[INFORMATION GIVEN]
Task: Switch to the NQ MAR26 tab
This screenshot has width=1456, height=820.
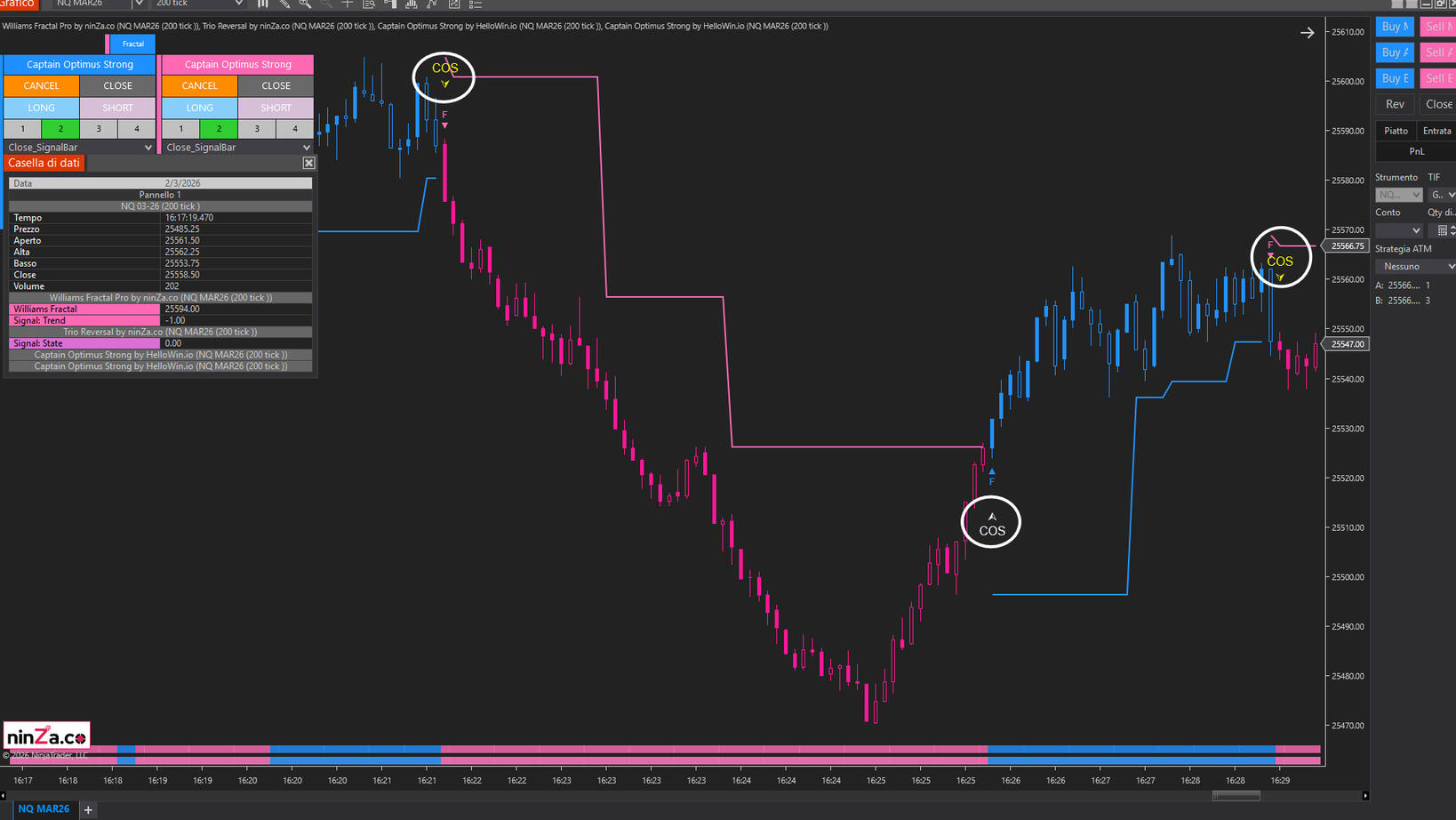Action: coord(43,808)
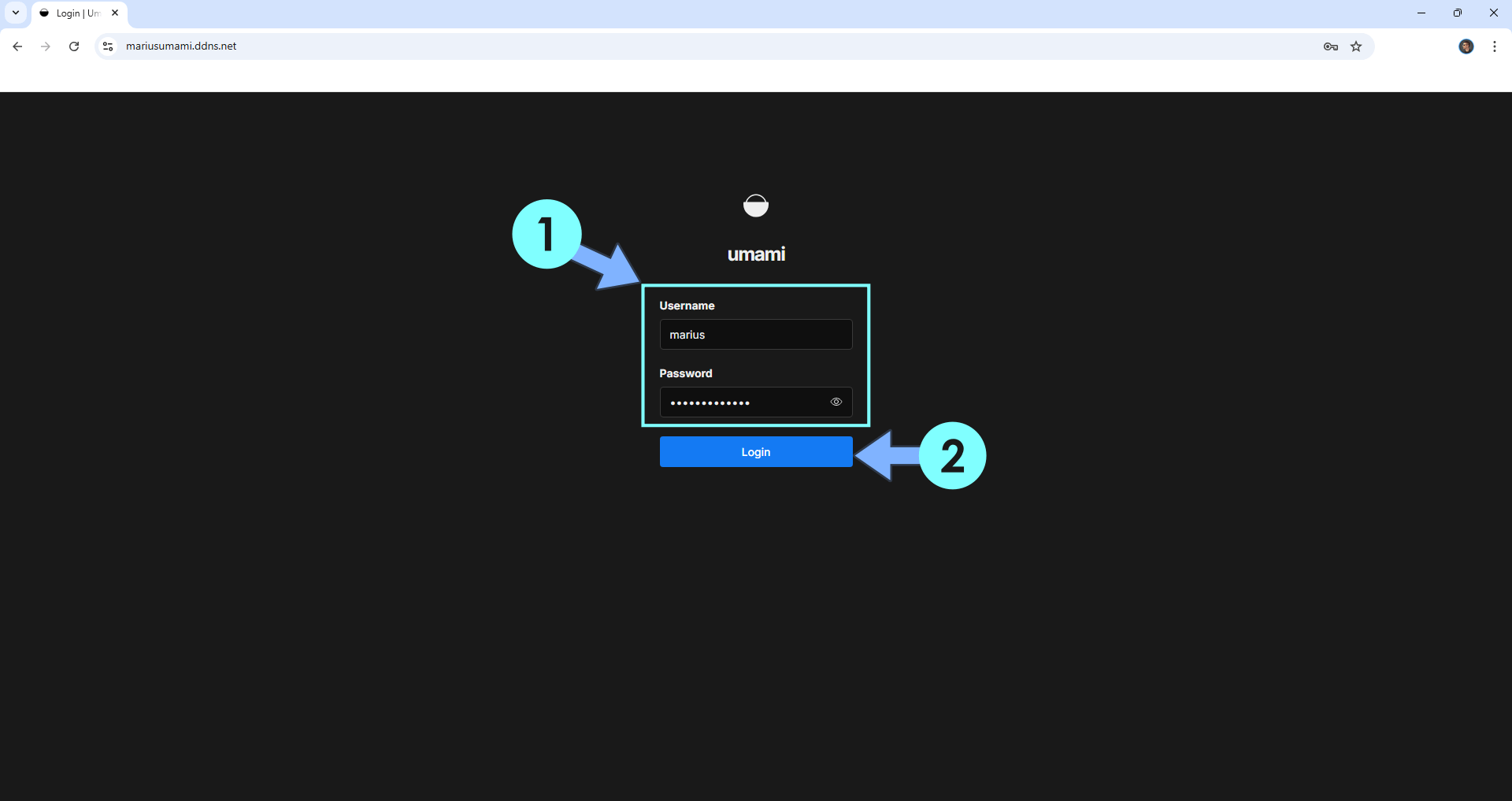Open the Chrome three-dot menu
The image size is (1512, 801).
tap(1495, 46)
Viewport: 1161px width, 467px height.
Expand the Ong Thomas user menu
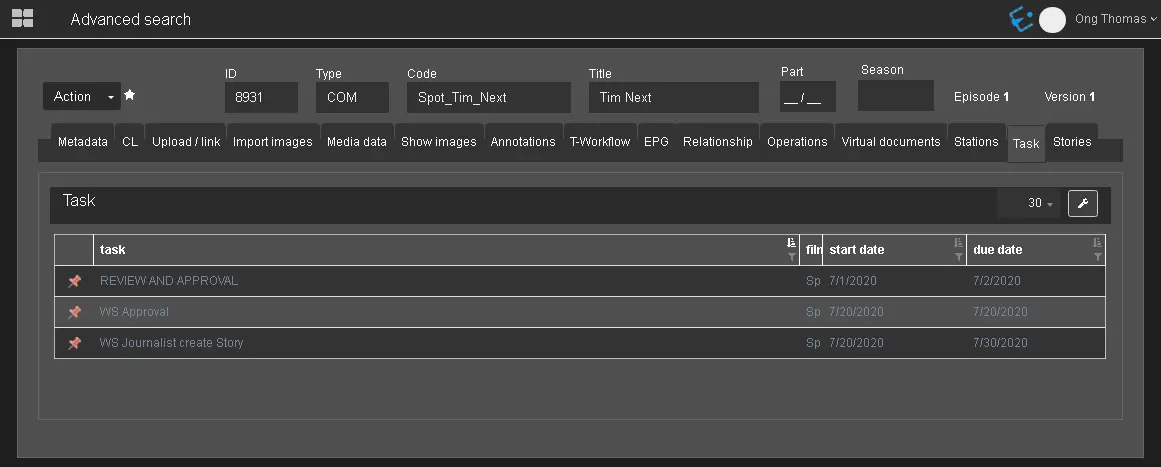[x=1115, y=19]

[WHAT THE TASK REQUIRES]
Rewrite every item above, replacing "Switch" with "Go" and changing nothing else. Omit the pictures.

[EXERCISE ANSWER]
Task: Go to the NQ MAR26 tab
This screenshot has width=1456, height=820.
Action: coord(43,808)
Open the Chrome three-dot menu
The image size is (1512, 801).
tap(1495, 46)
Viewport: 1161px width, 467px height.
Expand the Ong Thomas user menu
[x=1115, y=19]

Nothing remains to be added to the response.